Öyle ki kendisine verdiğim harçlıkların büyük bir bölümünü kitaplara ayırırdı.

Hafta sonu ilk adresi kitapçılar olurdu.

Aldığı kitapları hemen okur yeni kitap almak için sabırsızlıkla beklerdi.

Bazen öyle aşırıya kaçardı ki okuduğu kitapları 5-10 kez daha gözden geçirmeyi ihmal etmezdi.

Bunu fark eden bir akrabamız bir gün beni köşeye çekti.

“Bu kız çok okuyor. Acaba doğru mu yapıyor. İstersen biraz da dini kitaplara yönelsin” dedi.

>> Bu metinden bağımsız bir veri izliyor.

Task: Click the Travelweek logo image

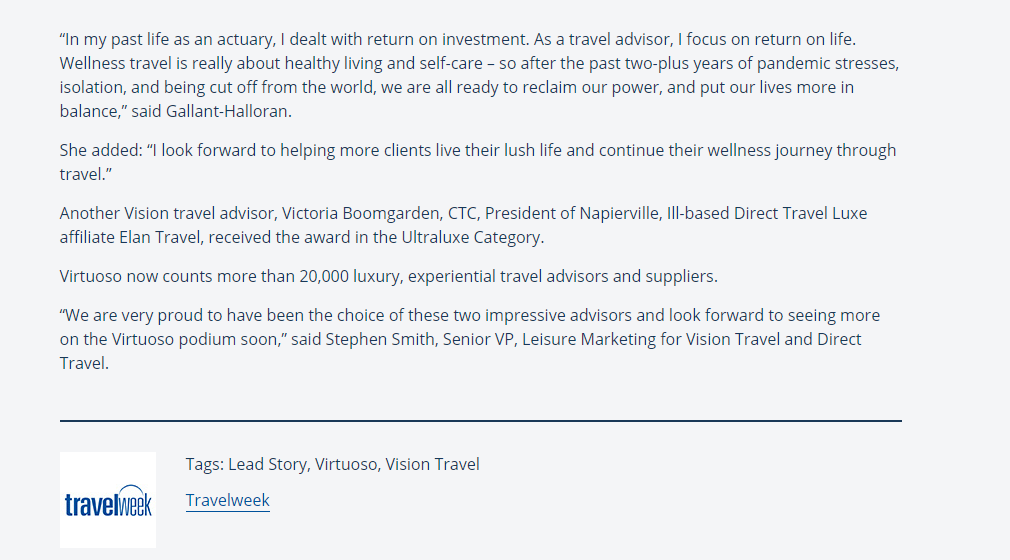Action: [108, 499]
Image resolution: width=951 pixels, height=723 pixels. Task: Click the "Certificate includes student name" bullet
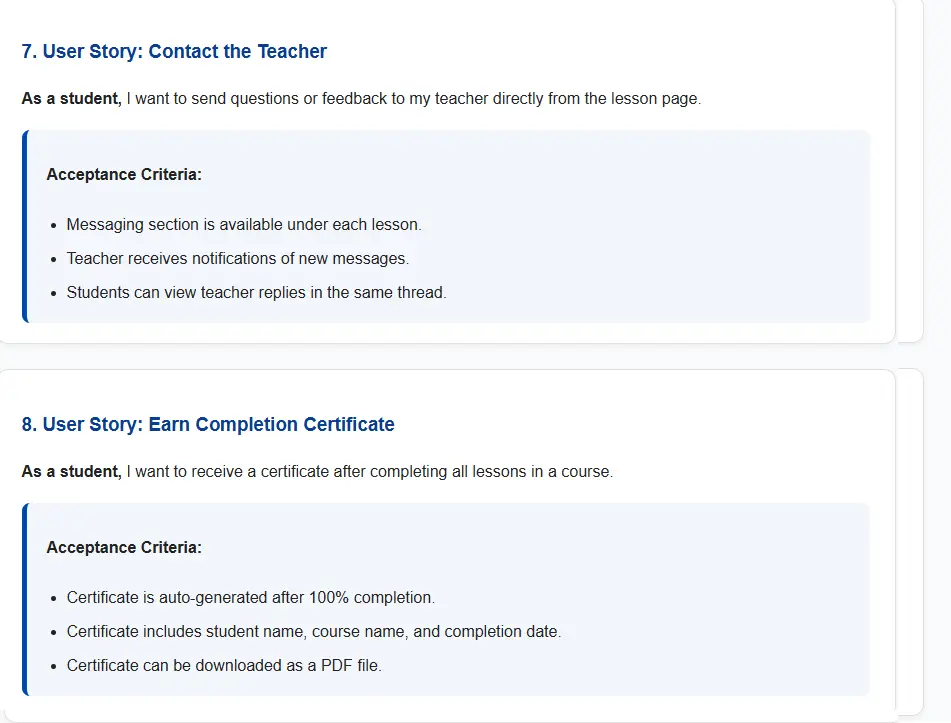(313, 632)
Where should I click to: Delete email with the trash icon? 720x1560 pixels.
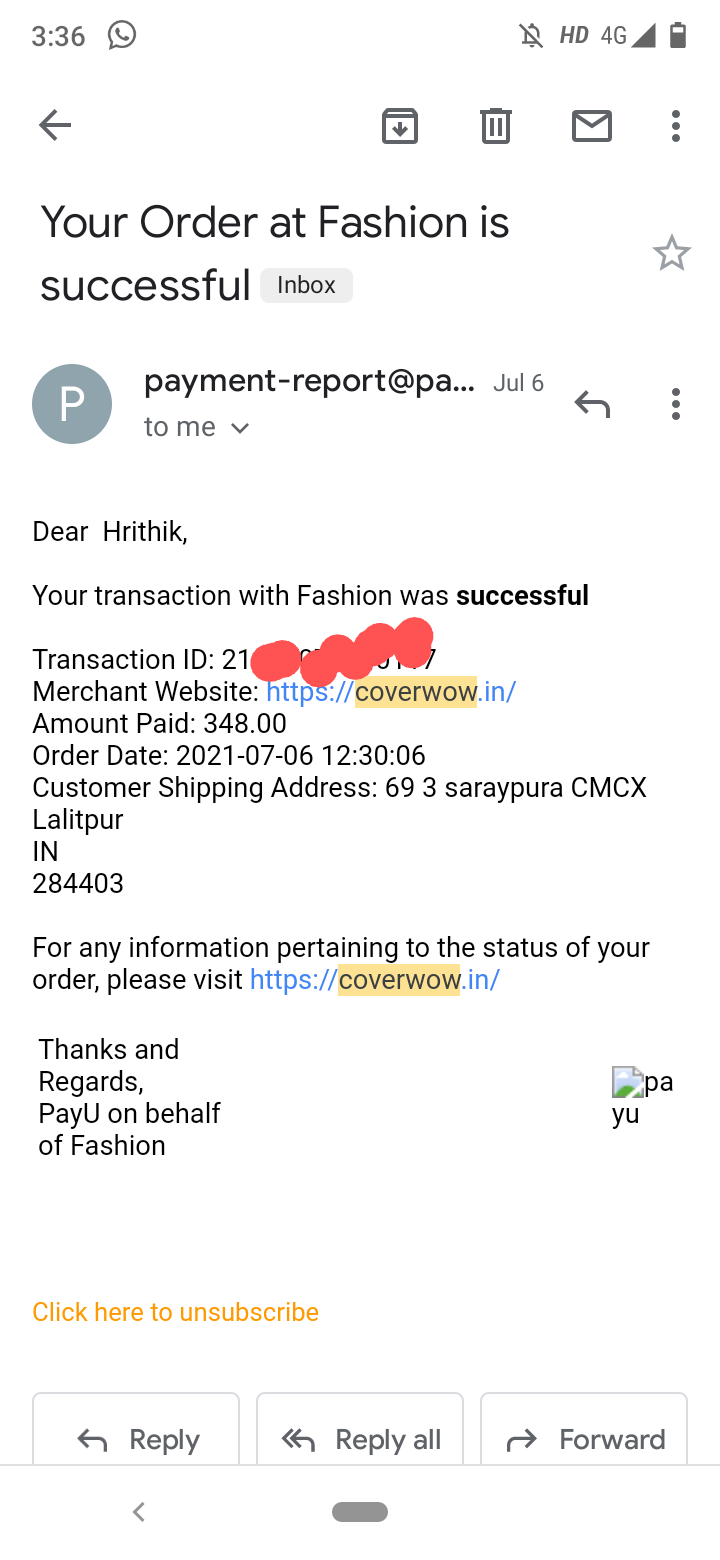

Ben de okumaktan zarar gelmeyeceğini, ne çektiysek okumadığımızdan, araştırmadığımızdan kaynaklı olduğunu ifade ettim. Ayrıca “Okumak için ayrım yapmaz, dini kitap da okuyor” dedim. Yanıtım karşısında pek de hoşnut olmayan akrabamız, “İnşallah yanılmam” diyerek yanımdan ayrıldı.

İdil ne mi yapıyor?

Şu anda Dokuz Eylül Üniversitesi Edebiyat Fakültesi Dilbilimi 2. sınıf öğrencisi. Beğenerek ve kendi tercih ettiği bu bölümde dersleri de gayet iyi. Kendisini çok geliştirdi ve her geçen gün iyiye gittiğini de görüyorum. Tabi başarılı olmasında kuşkusuz geçmişte okuduğu kitapların büyük bir payı var. Yani temeli sağlam attı.

Bir kez daha vurgulayacak olursak, okumaktan zarar gelmez. Aksine ufkumuz açılır ve dünyaya bakış açımız değişir. Yanlış bildiğimiz doğrular, doğru bildiğimiz yanlışları düzeltme şansını buluruz.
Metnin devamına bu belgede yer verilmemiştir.